TEXTO FUENTE.
Una doble analogía con las referencias históricas sucintamente expuestas, indudablemente forzada como extrapolación en la materia y el tiempo, me sugiere el desarrollo de las actuales tecnologías digitales y su relación con el espacio público. Por un lado, asistimos tanto a una masificación de su uso, cuanto a una pérdida de la universalización o enghettamiento y disputa de los estándares técnicos. Por otro, a una mercantilización parcial, no exclusivamente privada, del acceso y utilización de la infraestructura y del propio éter, que lejos de expandir derechos y facilitar protagonismo e información, tiende a clausurarlo.
Sobre el primer problema, si bien Internet (el protocolo TCP-IP) en sus diferentes protocolizaciones mantiene su carácter universal, la disputa por el hardware y el software fundamentalmente en materia de celulares, tablets y netbooks, la pervivencia de software propietario, de bloqueos de equipos y “fidelización” compulsiva de las clientelas, retrotrae la historia del pasaje de la informática de élite a la de masas, al momento previo de las home computers, con sus ghettos cerrados por la incompatibilidad, como si se tratara de play stations.
Sobre el segundo, la ausencia de reconocimiento de la naturaleza cardinal y decisiva de la conectividad en la consolidación y expansión de un espacio público ciudadano, sumado a la privatización inconsulta y segmentación mercantilizada del éter, exige una reforma social no exclusivamente urbana, material, política y cultural al estilo de Haussmann en el París del XIX, sino también basada en las tecnologías digitales contemporáneas. Cada país de Sudamérica parte de condiciones desiguales en materia de infraestrucutura y relaciones de propiedad y por tanto no habrá una receta única para lograr las transformaciones necesarias. Pero Uruguay se encuentra en las mejores condiciones posibles para ello, siempre que Antel deje de ser un furgón de cola del tren de las grandes corporaciones multinacionales en la competencia por vender aparatos con sistemas operativos con grilletes y de facturar abonos indiferenciados en cualquier barrio o propiedad, independientemente de su valor fiscal o real.

EJERCICIO. ¿Puedes continuar el texto sobre las tecnologías digitales y el espacio público a partir de su última oración? Las filas que vienen a continuación no tienen relación con el texto.

INFORMACIÓN EXTRAÍDA.
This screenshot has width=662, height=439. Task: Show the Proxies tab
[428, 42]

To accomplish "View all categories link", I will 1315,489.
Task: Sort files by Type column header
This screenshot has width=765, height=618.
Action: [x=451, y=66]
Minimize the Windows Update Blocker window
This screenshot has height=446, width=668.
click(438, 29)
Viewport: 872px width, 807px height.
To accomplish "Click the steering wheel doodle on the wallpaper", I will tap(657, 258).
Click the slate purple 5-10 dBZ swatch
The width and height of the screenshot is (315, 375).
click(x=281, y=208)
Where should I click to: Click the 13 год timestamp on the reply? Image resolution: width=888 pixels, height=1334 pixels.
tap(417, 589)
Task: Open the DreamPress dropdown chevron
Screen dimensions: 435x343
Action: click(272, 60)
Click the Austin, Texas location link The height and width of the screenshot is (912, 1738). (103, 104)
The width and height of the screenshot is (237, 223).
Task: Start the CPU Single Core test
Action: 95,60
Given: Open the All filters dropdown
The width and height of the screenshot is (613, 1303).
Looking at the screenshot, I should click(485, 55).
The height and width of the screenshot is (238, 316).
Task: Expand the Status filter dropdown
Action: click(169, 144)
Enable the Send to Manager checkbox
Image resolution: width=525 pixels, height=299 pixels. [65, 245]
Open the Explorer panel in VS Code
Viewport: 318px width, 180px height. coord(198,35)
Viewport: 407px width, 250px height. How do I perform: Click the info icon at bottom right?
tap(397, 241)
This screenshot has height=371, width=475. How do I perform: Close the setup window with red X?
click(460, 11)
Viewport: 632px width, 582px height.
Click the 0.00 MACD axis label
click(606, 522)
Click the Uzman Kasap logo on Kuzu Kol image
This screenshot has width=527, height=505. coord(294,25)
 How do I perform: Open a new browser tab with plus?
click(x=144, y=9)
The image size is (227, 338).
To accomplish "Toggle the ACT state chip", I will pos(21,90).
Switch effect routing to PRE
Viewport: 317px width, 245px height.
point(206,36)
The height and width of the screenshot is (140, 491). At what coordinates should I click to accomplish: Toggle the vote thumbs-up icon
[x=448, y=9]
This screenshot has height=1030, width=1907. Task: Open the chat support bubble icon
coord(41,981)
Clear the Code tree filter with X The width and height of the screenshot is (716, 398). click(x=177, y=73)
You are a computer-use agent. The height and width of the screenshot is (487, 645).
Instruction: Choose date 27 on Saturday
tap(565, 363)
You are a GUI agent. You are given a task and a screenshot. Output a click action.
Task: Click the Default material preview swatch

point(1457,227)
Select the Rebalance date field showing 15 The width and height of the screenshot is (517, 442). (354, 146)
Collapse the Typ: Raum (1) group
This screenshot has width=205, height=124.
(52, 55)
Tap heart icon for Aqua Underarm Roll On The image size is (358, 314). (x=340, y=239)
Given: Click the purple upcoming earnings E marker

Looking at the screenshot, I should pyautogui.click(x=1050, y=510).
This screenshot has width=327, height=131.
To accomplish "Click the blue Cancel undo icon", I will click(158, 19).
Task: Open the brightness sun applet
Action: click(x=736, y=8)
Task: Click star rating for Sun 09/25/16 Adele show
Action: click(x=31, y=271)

RESULTADO.
No sólo es indispensable promover y desarrollar software libre, sino libérrimo y lograr acompañar el desarrollo político de iniciativas políticas que permitan la mayor participación ciudadana. La tecnología no es sólo un manojo de artefactos. También se involucra en el mundo organizacional e institucional. El FA tiene una gran responsabilidad por delante que no sólo es reformarse sino también dirigir las transformaciones tecnológicas en función de sus valores y objetivos.
Salvo que estemos ante la tragedia de haberlos extraviado.
- Emilio Cafassi es Profesor titular e investigador de la Universidad de Buenos Aires, escritor, ex decano.